**TAREFA**
Liste todos os nomes de pessoas e todos os títulos de filmes que aparecem no trecho abaixo.

Flutuando pelo tempo

Cena do filme d'O Enigma de Uma Vida (The Swimmer), com Burt Lancaster

Cena do filme O Enigma de Uma Vida (The Swimmer), com o ator Burt Lancaster

Nietzsche dizia que, quando dormimos, os pés, sem sapatos, livres da necessidade de encostar no chão, causavam a estranheza dos sonhos. Acho que quase todas as teorias que ele tinha sobre os sonhos (“um homem que tem as pernas amarradas por dois cordões pode sonhar que cobras se enroscam nelas”) hoje soam absurdas, mas a metáfora dos pés ficou comigo desde 1999, uma vida inteira. E só consegui alcançar de verdade esse flutuar pelo espaço-tempo na piscina.

**AMOSTRA DE DADOS**
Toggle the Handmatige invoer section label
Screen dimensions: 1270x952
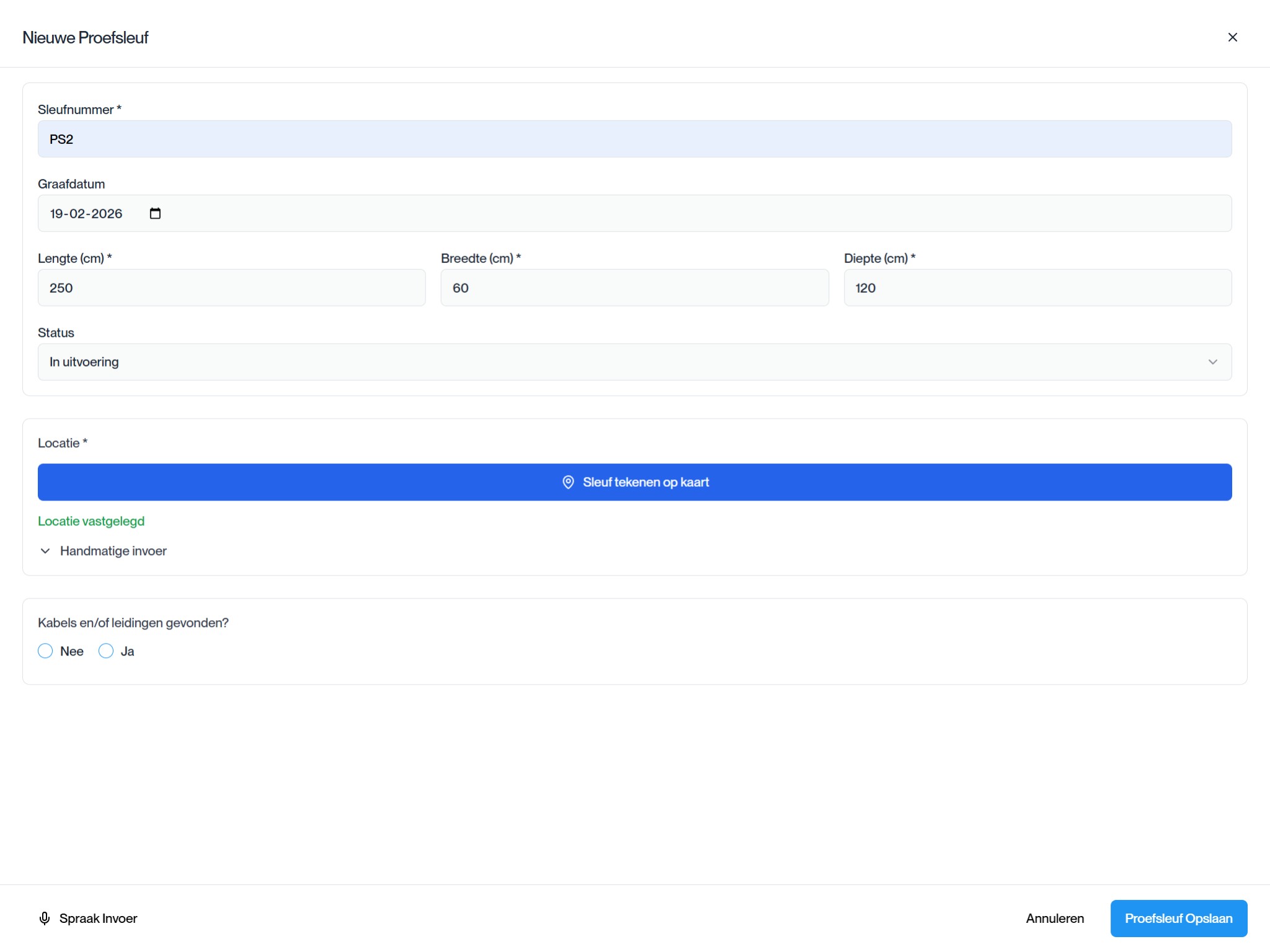pos(113,551)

**SOLUÇÃO DO EXERCÍCIO**
Nomes de pessoas:
- Burt Lancaster
- Nietzsche

Títulos de filmes:
- O Enigma de Uma Vida
- The Swimmer